The investment of one afternoon with a SHIP counselor pays for itself many times over for almost every patient I've worked with. If you've been navigating Medicare alone, that's the single best step you can take.
Frequently Asked Questions
Does Medicare cover gabapentin for neuropathy?
Yes. Gabapentin is covered under Medicare Part D and is almost always on Tier 1 of plan formularies, meaning it has the lowest copay. Most patients pay between $0 and $15 per month for generic gabapentin under standard Part D plans.
Will Medicare pay for nerve conduction studies?
Yes, when ordered by a physician. Nerve conduction studies and EMG (electromyography) are covered under Medicare Part B as medically necessary diagnostic tests when there's a clinical indication of neuropathy. You pay 20% coinsurance after the Part B deductible unless you have Medigap or Medicare Advantage covering that portion.
Does Medicare cover acupuncture for neuropathy?
No, not under Original Medicare. Medicare added acupuncture coverage in 2020, but only for chronic low back pain. Some Medicare Advantage plans add acupuncture as a supplemental benefit, but coverage varies by plan and is usually limited to 12 to 20 visits per year.
What's the 2026 Medicare Part B deductible?
The Part B deductible for 2026 is $268. After you meet that, Medicare typically pays 80% of the approved amount for covered services and you (or your Medigap plan) pay the remaining 20% coinsurance.
How does the new Part D out-of-pocket cap work?
Beginning in 2025, Medicare Part D caps your annual out-of-pocket prescription drug costs at $2,000 per calendar year. Once you hit that amount, you pay nothing for covered prescriptions for the rest of the year. Medicare also offers a smoothing program called the Medicare Prescription Payment Plan that lets you spread costs into monthly installments instead of paying them in lumps.
Does Medicare cover therapeutic shoes for neuropathy?
Yes, but only for diabetic neuropathy with documented loss of protective sensation. Medicare Part B covers one pair of therapeutic shoes plus three pairs of inserts each calendar year for qualifying patients, when prescribed by your podiatrist or the doctor managing your diabetes.

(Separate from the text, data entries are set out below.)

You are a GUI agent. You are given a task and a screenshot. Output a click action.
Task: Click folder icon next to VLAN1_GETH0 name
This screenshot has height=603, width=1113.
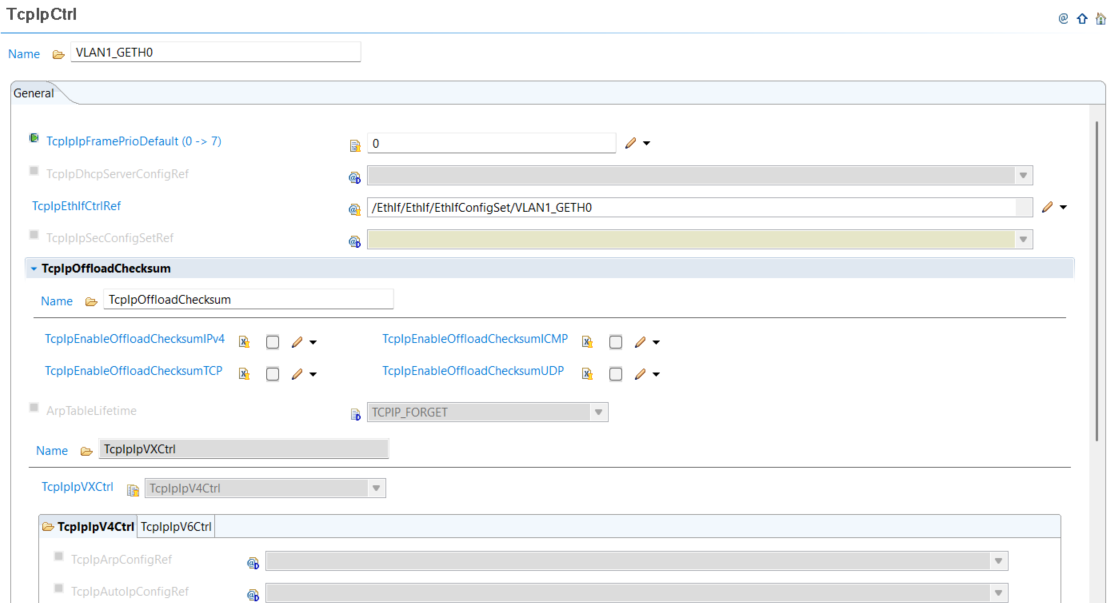coord(58,54)
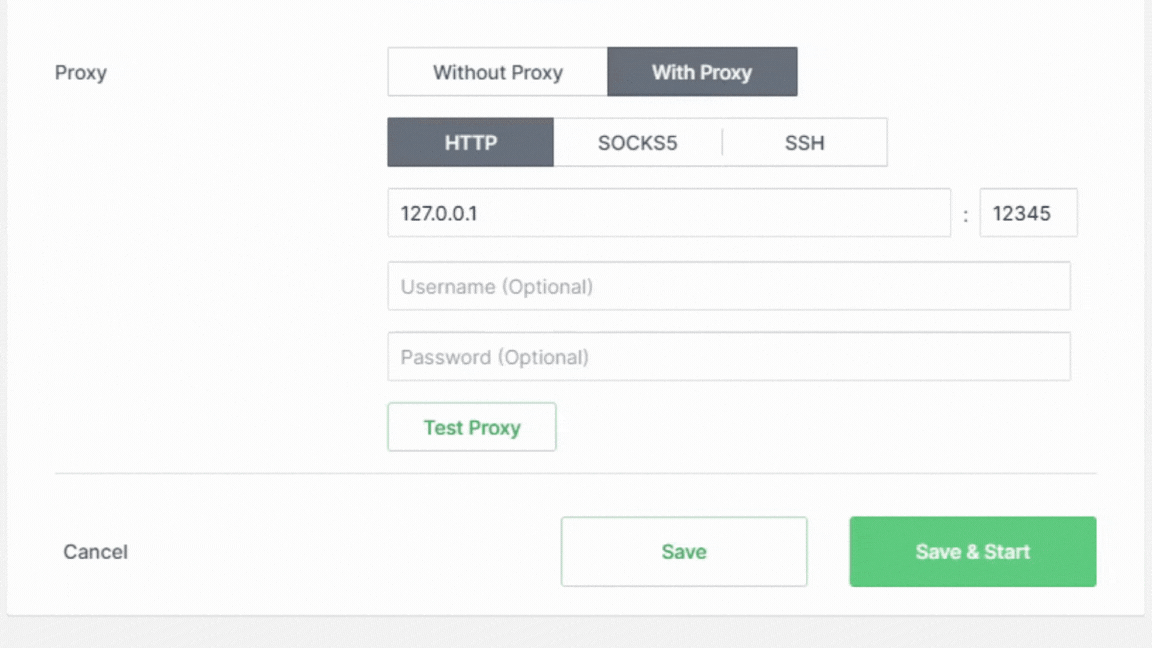Select SSH as proxy protocol
This screenshot has height=648, width=1152.
[804, 143]
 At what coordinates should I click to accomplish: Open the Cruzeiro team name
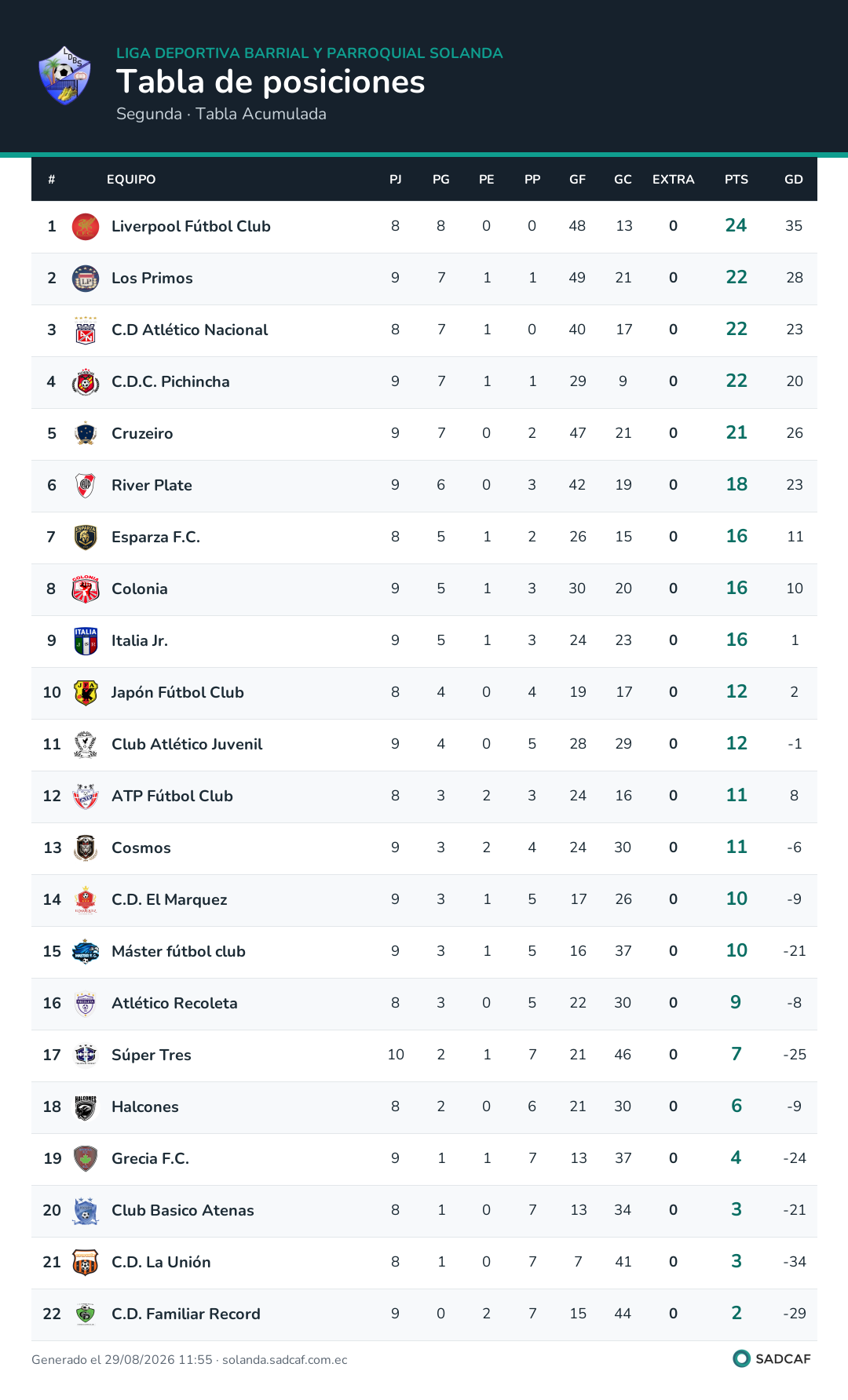[142, 433]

The shoes must be supplied by a Medicare-enrolled supplier.
How do I appeal a Medicare denial?
You have 120 days from the date on your Medicare Summary Notice to file a Level 1 redetermination. If denied at Level 1, you have 180 days to request a Level 2 reconsideration by an independent contractor. Get a detailed letter of medical necessity from your doctor, and contact your free State Health Insurance Assistance Program (SHIP) for help. Many appeals succeed at Levels 1 or 2, especially with strong documentation.
Are stem cell injections for neuropathy covered by Medicare?
No. Stem cell therapy and platelet-rich plasma injections for neuropathy are categorized as experimental or investigational by Medicare and are not covered. Patients pursuing these treatments typically pay $2,500 to $8,000 per session out of pocket. Talk to your doctor about evidence-based alternatives that are covered before considering experimental treatments.